Ver jovens negros ocupando a cena cultural e artística de Salvador como plateia e protagonista, sempre foi o sonho do produtor cultural, Nell Araújo, diretor do Teatro Jorge Amado, mas ele conhecia as dificuldades de reunir seus iguais e as suas próprias limitações financeiras. Por isso, em 2017, idealizou uma escola cultural que transformasse vidas: formasse cidadãos mais humanos, politizados, que soubessem a importância do negro na cultura Brasileira, evidenciassem suas lutas e conquistas.
Com pouquíssimos recursos, mas muita coragem e força de vontade, “nasceu” o Teatro Escola Jorge Amado, hoje, apenas Teatro Escola (TE) projeto gratuito, pioneiro no Norte e Nordeste, que acolhe em sua estrutura física e maternal, jovens negros entre 14 e 24 anos, maioria de escolas públicas e que, desde sua formação, já beneficiou mais de 500 jovens, tornando-se referência nacional pela formação oferecida, inclusive com práticas profissionais nas agências Juniores de notícias, produção, criação, etc.
A grade curricular tem aulas de produção cultural, teatro, dança, técnico em palco, maquiagem, libras e fotografia. Além das “matérias” interdisciplinares: ciências políticas, direitos humanos, literatura afro brasileira, cultura indígena, comunicação cultural e assessoria de imprensa, línguas de matrizes africanas e curso pré vestibular.
“Fui criado na Gamboa por minha avó, que me ensinou que, só com estudo, um jovem negro faria a diferença. Cresci numa favela marcada pelo preconceito e com muitos problemas sociais. Perdi amigos para o tráfico e vi muitos abandonarem a escola por dificuldades financeiras, mas não desisti”, conta orgulhoso o “menino” preto, que cresceu e se formou Relações Públicas.
“A faculdade foi um divisor de águas em minha vida. Ampliei horizontes e vivenciei a cultura no dia a dia.
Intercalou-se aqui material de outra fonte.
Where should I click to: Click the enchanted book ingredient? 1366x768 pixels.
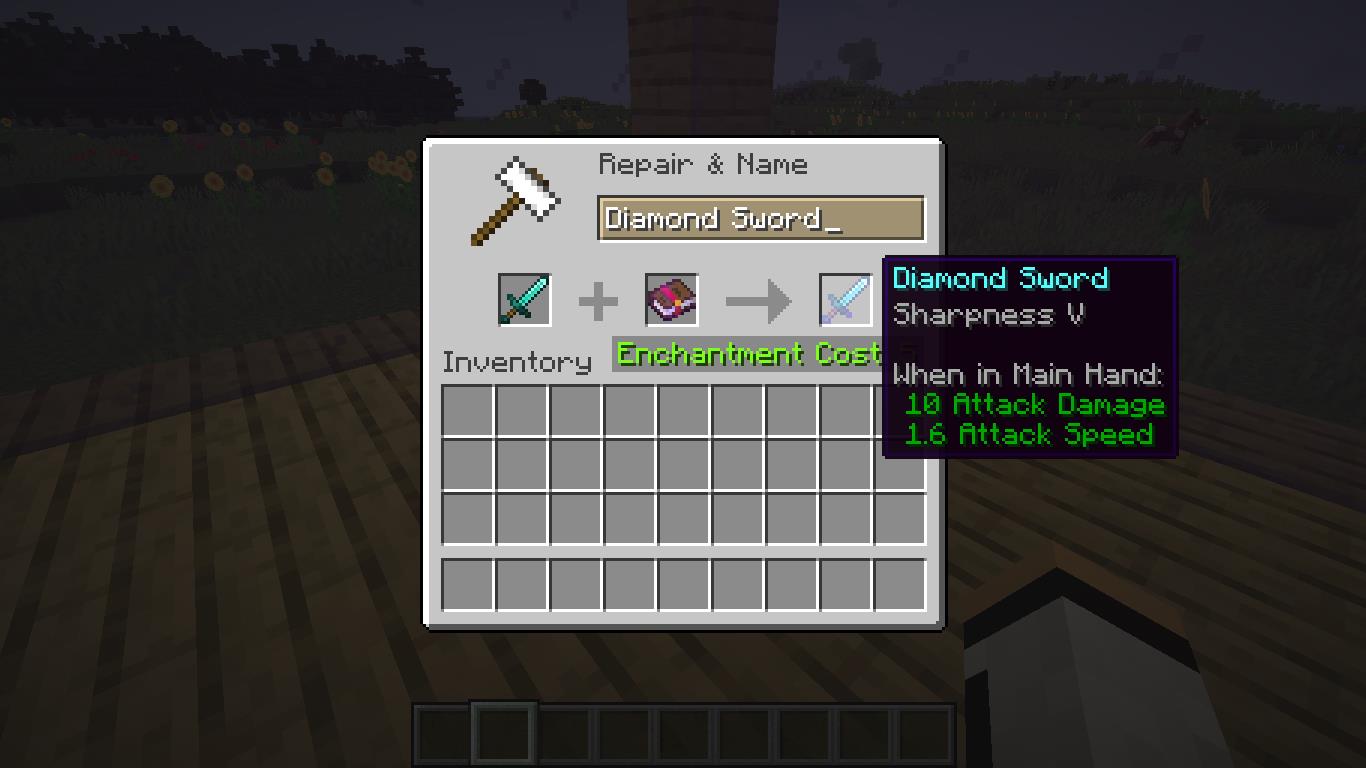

Compreendi que estudo e cultura se completam”, afirma.
Reconhecido no mercado, foi fazer intercâmbio no Canadá, voltou pra assumir a direção do Teatro Jorge Amado, um dos mais tradicionais da cidade. “Nasci preto e pobre, mas, consegui e, se eu posso, todos podem! Tinha que unir aqueles que comungam dos meus ideais. Contribuir para formação cultural de jovens pretos para que se tornassem cidadãos mais humanos, conscientes de que, não é preciso muito dinheiro, só com amor e união, é possível fazer valer a pena”, garante Araújo.
“As pessoas foram chegando, professores voluntários e alunos, as turmas e disciplinas crescendo, até que tivemos nossa primeira amostra cultural, com o tema ‘identidade ancestral’ uma super produção dos alunos. Foi um dos mais belos espetáculos que já vi. Apesar das dificuldades, já era realidade”, fala emocionado.
Hoje, o projeto que também estimula os alunos com produções mensais, como “Café com Cultura” e está formando cerca de 200 alunos, entre eles, quatro integrantes do Coletivo Underismo – Movimento Retilíneo dos Largados. “Trevo” = Roger, “Senpai” = Darlan, “Dj Moura” = Adilton e “Ares” = Alfer garantem que tudo que lhes têm sido ofertado como ferramenta profissionalizante está sendo bem aplicado na prática. “Todo conhecimento que adquirimos, aplicamos nos nossos ‘corres’ diários como artista nas ruas de Salvador” afirmam.
Já o aluno e ator Jandson Silva, morador da bairro Itinga, em Lauro de Freitas, diz que o Teatro Escola foi e será sempre a experiência mais incrível da sua vida “o aprendizado e ensino, prático e teórico, são de primeira. As aulas interdisciplinares ampliam nosso conhecimento artístico e cultural. É uma oportunidade única pro negro periférico de escola pública. Um projeto de transformação, que me faz um artista mais completo e um cidadão do bem mais consciente”, afirma.
Na opinião da vice diretora do projeto, a produtora cultural Janaína Costa, “projetos que ressaltam a importância do negro no ramo cultural e educacional, evidenciando suas conquistas e capacidade estão começando a ganhar espaço e credibilidade junto às comunidades sociais, formadores de opinião e patrocinadores”, acredita. E conclui dizendo que “os voluntários de projetos como este, ganham pela oportunidade de aprofundar o olhar e aprender a se importar com aqueles que só precisam de um contato ou uma chance para brilhar de forma mais igualitária e humana”.